Blob Storage

Blob Storage can be provided via:

  • Local file system
  • Cloud storage

CKAN 2 (Classic)

TODO: discussion of ckanext-cloudstorage

Direct to Cloud Upload

Want: Direct upload to cloud storage … But you need to authorize that … So give them a token from your app

A sequence diagram illustrating the process for a direct to cloud upload:


  participant browser as Client (Browser / Code)
  participant vfts as MetaStore
  participant bitstore as Your Primary App<br/>Cloud Access Giver
  participant storage as Cloud Storage
  browser->>browser: Select files to upload
  browser->>browser: calculate file hashes (if doing content addressable)
  browser->bitstore: get signed URLs(file1.csv URL, file2.csv URL, auth info)
  bitstore->>browser: signed URLs
  browser->>storage: upload file1.csv
  storage->>browser: OK
  browser->>storage: upload file2.csv
  storage->>browser: OK
  browser->>browser: Compose datapackage.json
  browser->>vfts: create dataset(datapackage.json, file1.csv pointer, file2.csv pointer, jwt token, ...)
  vfts->>browser: OK


  • What is file structure in cloud … i.e.
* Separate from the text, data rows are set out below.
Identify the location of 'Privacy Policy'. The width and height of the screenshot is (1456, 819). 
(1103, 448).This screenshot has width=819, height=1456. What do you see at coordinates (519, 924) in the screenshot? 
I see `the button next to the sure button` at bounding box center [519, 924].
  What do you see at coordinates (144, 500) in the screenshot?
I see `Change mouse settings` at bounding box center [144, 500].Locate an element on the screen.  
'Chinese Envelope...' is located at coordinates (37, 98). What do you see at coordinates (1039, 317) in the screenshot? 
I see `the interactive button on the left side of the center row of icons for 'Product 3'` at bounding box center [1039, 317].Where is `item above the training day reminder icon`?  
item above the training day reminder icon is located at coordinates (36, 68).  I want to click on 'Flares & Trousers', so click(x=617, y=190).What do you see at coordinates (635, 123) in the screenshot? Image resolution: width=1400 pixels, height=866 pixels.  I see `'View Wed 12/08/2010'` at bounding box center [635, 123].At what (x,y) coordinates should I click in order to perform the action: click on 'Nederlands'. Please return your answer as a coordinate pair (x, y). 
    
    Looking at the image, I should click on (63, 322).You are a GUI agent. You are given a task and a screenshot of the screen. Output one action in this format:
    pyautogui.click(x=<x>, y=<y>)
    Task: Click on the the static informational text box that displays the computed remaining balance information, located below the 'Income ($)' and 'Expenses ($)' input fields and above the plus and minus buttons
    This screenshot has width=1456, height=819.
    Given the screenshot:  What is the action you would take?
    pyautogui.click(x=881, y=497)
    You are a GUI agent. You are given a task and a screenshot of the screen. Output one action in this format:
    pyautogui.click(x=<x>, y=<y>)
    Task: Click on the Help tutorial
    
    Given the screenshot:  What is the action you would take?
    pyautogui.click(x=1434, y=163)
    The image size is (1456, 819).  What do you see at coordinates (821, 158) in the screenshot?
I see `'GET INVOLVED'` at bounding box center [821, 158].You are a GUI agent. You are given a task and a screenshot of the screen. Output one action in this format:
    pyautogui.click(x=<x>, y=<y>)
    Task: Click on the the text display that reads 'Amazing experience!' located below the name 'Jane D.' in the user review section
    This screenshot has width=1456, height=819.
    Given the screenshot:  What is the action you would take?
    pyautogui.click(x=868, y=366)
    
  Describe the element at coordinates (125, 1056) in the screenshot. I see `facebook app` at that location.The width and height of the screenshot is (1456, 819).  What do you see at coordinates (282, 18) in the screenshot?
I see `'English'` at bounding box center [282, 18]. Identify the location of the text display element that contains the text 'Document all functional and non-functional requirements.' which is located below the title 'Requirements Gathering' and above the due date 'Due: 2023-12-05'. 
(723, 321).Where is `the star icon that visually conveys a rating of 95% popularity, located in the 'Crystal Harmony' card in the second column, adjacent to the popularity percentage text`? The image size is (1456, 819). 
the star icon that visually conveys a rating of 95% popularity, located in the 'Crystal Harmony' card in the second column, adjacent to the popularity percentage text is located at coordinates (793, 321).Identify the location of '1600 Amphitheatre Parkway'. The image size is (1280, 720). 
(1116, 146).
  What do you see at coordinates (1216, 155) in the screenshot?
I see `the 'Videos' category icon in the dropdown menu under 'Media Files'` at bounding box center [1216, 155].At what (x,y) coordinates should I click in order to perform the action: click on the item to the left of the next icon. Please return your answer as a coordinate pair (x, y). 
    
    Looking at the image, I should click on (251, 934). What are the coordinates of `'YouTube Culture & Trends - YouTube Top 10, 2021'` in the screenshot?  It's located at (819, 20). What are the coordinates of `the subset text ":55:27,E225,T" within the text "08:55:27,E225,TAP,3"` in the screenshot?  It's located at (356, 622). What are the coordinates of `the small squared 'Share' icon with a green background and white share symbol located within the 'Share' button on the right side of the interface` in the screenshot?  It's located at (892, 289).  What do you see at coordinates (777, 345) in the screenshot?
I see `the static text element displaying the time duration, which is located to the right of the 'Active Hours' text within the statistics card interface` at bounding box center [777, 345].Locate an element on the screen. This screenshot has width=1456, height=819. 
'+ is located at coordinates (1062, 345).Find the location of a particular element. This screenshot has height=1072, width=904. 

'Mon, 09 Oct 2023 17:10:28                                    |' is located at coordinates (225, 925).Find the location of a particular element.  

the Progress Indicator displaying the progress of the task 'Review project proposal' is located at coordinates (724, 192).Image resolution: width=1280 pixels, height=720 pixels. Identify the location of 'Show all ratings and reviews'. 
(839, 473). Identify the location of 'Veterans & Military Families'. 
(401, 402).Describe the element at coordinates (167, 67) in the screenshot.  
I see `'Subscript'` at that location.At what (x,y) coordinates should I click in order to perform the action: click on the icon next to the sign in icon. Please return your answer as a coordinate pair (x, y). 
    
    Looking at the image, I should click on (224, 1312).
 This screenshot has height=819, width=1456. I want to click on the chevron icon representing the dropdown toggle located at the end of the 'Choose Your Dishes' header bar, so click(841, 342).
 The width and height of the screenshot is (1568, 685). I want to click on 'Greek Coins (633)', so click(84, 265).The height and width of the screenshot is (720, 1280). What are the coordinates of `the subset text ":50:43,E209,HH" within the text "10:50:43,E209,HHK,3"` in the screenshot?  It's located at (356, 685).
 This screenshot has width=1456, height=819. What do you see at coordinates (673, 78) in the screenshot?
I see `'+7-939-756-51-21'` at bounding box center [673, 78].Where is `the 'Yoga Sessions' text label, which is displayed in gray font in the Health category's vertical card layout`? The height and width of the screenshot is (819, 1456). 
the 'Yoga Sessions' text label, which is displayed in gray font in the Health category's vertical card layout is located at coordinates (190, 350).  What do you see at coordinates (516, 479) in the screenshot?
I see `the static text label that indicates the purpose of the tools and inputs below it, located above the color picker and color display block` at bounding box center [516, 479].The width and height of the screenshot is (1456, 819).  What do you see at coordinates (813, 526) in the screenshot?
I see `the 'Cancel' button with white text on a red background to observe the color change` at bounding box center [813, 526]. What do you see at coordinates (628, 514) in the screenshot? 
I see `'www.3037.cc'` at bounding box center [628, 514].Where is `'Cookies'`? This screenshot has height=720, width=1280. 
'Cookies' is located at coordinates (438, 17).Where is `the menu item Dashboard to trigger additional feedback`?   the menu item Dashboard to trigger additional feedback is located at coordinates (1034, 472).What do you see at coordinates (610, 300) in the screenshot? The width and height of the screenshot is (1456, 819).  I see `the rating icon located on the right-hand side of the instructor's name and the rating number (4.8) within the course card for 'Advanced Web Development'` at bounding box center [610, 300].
What is the file path for uploaded files? Options:
    • Client chooses a name/path
    • Content addressable i.e. the name is given by the content? How? Use a hash.]
      • Beauty of that: standard way to name things. The same thing has the same name (modulo collisions)
      • Goes with versioning => same file = same name, diff file = diff name
  • And do you enforce that from your app
    • Request for token needs to include the destination file path

Next Gen



Can you do multi-part uploads with SAS in Azure? (and with the SDK?)

Not sure … atm